WORK ITEM A: Decide whether each statement below agrees with the passage on impact-effort analysis, answering yes or no and quoting the deciding words from that passage: (i) Posting a note to friends on Facebook falls in the "incremental" quadrant. (ii) Hiring joggers to wear signboards is an example of a "big bet." (iii) The impact vs effort graph is split into three quadrants.
WORK ITEM B:
Using the passage on impact-effort analysis, answer each question briefly:
(i) How does the passage define a task's "effort"?
(ii) What name is given to the low effort, high impact quadrant?
(iii) Which promotion idea is placed in the "big bet" quadrant?
WORK ITEM C: Carry on the passage on impact-effort analysis, starting right after its final sentence.

EXCERPTED PASSAGE:

The basic concept of impact-effort analysis is that, when you are trying to decide what tasks to work on, you should create a list and assign to each an “impact”, the value it will bring to you in the end, and an “effort”, the cost of carrying out the task.   You then graph all the tasks on an impact vs effort graph, which you divide into four quadrants, and see which quadrant each falls into.   For example, you may be considering ways to promote your new math podcast.   (By the way, this is just a hypothetical, who would dare compete with Math Mutation?)     A multimedia ad campaign would be high effort but high impact., the quadrant known as a “big bet”.   Posting a note to your 12 friends on your personal Facebook page would be low effort and low impact, which we label as “incremental”.     Hiring a fleet of joggers to run across the country wearing signboards with your URL would probably be high effort and low impact, which we label the “money pit” quadrant.    And finally, using your personal connections with Weird Al Yancovic to have him write a new hit single satirizing your podcast is low effort and high impact— this is in the ideal quadrant, the “easy wins”.   (And no, I don’t really have such connections, sorry!)

COLLECTED MATERIAL:
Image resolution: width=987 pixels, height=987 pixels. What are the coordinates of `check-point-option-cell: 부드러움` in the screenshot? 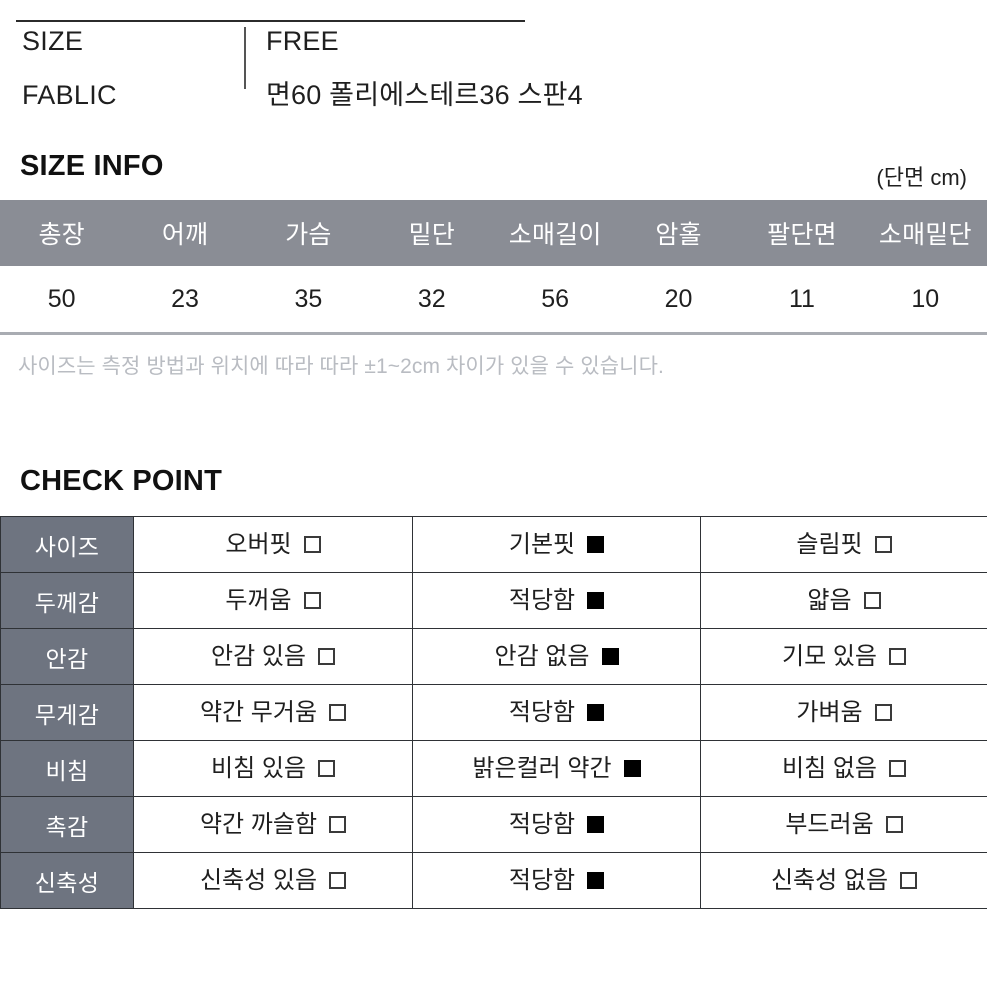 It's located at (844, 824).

TASK OUTPUT A:
(i) Yes: "Posting a note to your 12 friends on your personal Facebook page would be low effort and low impact, which we label as “incremental”."
(ii) No: "Hiring a fleet of joggers to run across the country wearing signboards with your URL would probably be high effort and low impact, which we label the “money pit” quadrant."
(iii) No: "which you divide into four quadrants"

TASK OUTPUT B:
(i) The cost of carrying out the task.
(ii) "Easy wins."
(iii) A multimedia ad campaign.

TASK OUTPUT C:
This sounds like a sensible and straightforward idea— who could argue with rating your tasks this way in order to prioritize?    Well, that is true:  if you can correctly assign impact and effort values, this method is very rational.    But Logan points out that out old friends, the cognitive biases, play a huge role in how we come up with these numbers in real life.    

On the side of effort estimation, psychological researchers have consistently found that small teams underestimate the time it takes to complete a task.   Kahneman and Tversky have labeled this the “Planning Fallacy”.   Factors influencing this include simple optimism, failing to anticipate random events, overhead of communication, and similar issues.   There is also the question of dealing with constant pressure of bosses who want aggressive-looking schedules to impress their superiors.     You may have heard the well-known software engineering saying that stems from this bias:   “The first 90% of the project takes the first 90% of the time, and the last 10% of the project takes the other 90% of the time.”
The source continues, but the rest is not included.